Restons encore un peu avec Maurice Béjart. Regardez bien cette photo, là. Elle date de 1953. On y découvre deux danseurs portés par la grâce et, sans doute, l'amour. Il s'appelle Maurice Béjart. Elle s'appelle Asa Lanova. Ça vous rappelle quelque chose? Lui incarne Hamlet. Elle se glisse dans la peau d'Ophélie. C'est un sublime pas de deux, immortalisé par la photographie. L'art n'est rien sans la grâce de l'amour. Béjart est toujours parmi nous. Quant à Asa Lanova — il serait temps que cela se sache ! —, elle écrit des livres magnifiques. Revenons un peu en arrière…
Asa Lanova et Maurice Béjart, dans le pas de deux de Hamlet et Ophélie (1953)
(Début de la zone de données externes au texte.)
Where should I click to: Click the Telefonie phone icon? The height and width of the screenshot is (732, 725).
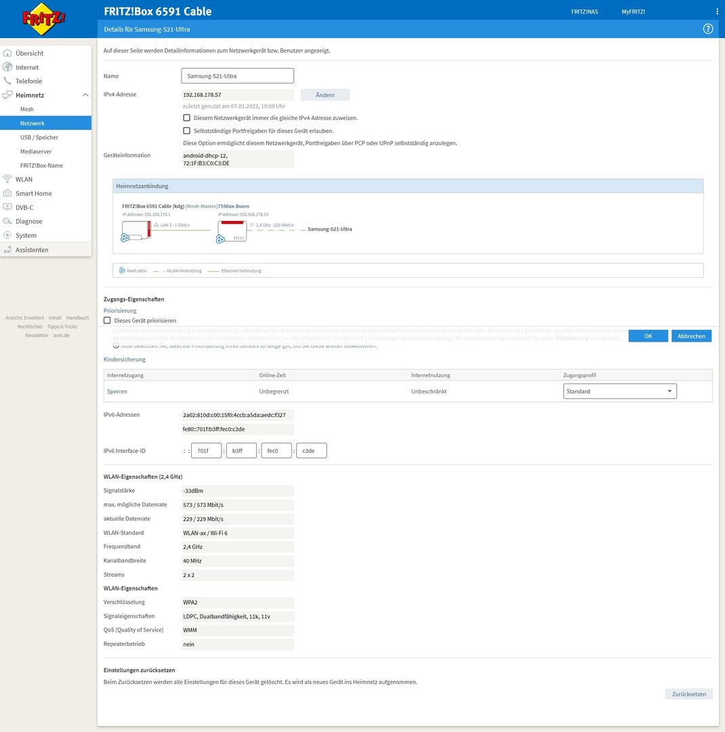click(7, 81)
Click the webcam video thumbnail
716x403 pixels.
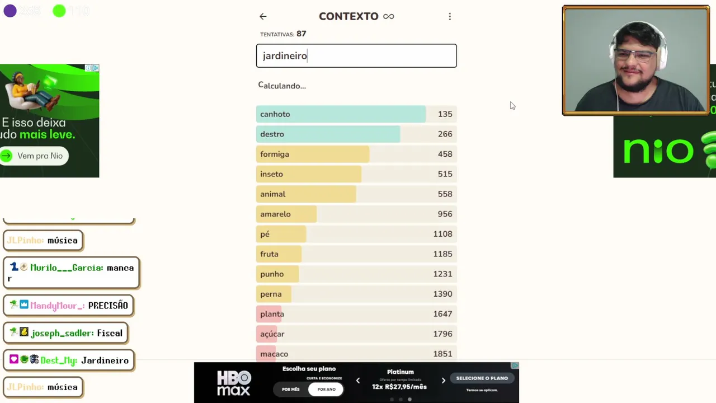(635, 60)
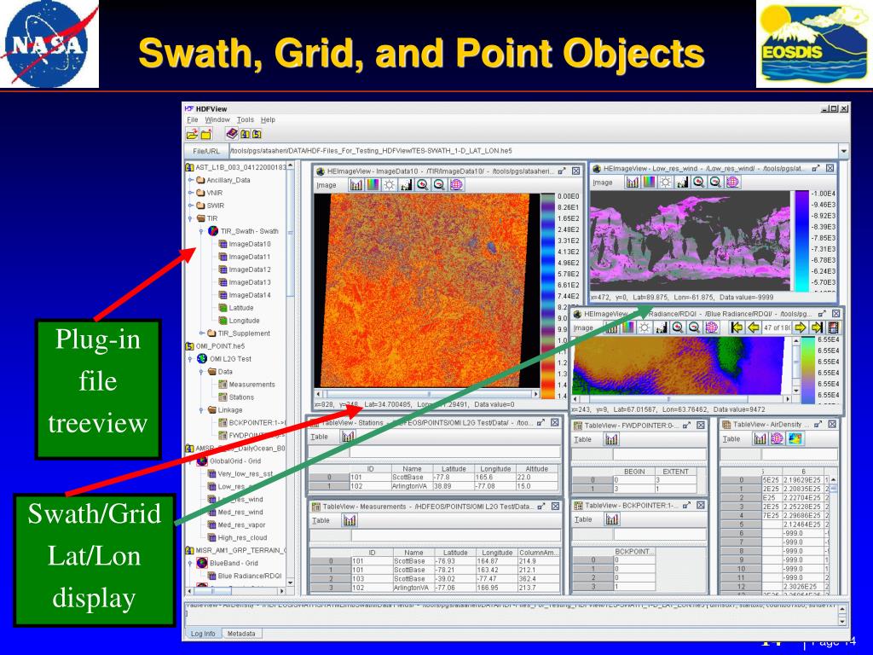The height and width of the screenshot is (655, 873).
Task: Expand the Ancillary_Data folder node
Action: click(192, 180)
Sous le beau titre de La Gazelle tartare (publié il y a quelques années par Bernard Campiche), Asa Lanova explore son passé. Délaissant le roman, la narratrice s’aventure dans le labyrinthe des souvenirs et des songes. Elle qui se croyait insensible et stérile retombe sous le charme de « Satan » qui a illuminé et terrifié son adolescence. « Tout me revenait en mémoire, tel un ruban de feu qui se déroulait impitoyablement devant moi: mes fuites restées inexplicables, Deauville et son théâtre, Monte Carlo et ses palmiers léthéens, mon impuissance à vivre depuis l’enfance, et surtout, l’amour perdu, et, sans doute, renoué dans ma seule imagination. » Ce retour au passé – à la lumière noire de l’amour – va ramener la narratrice vers le jardin de son enfance, source inépuisable d’émerveillement. Jardin rêvé des étreintes amoureuses (mais ont-elles vraiment eu lieu?) et terre de la dernière demeure. C’est sur cette image, à la fois nostalgique et rassurante, que s’achève le beau récit d’Asa Lanova, qui tient de l'exorcisme et de la célébration mystique. Une réussite.
Il faut relire ce livre étonnant, dense, magique, qui ressuscite la figure d'un Satan qui ressemble beaucoup à Maurice Béjart. Il parle d'amour impossible. Il parle d'elle et de lui. Il parle surtout de nous. Il faut le lire de toute urgence.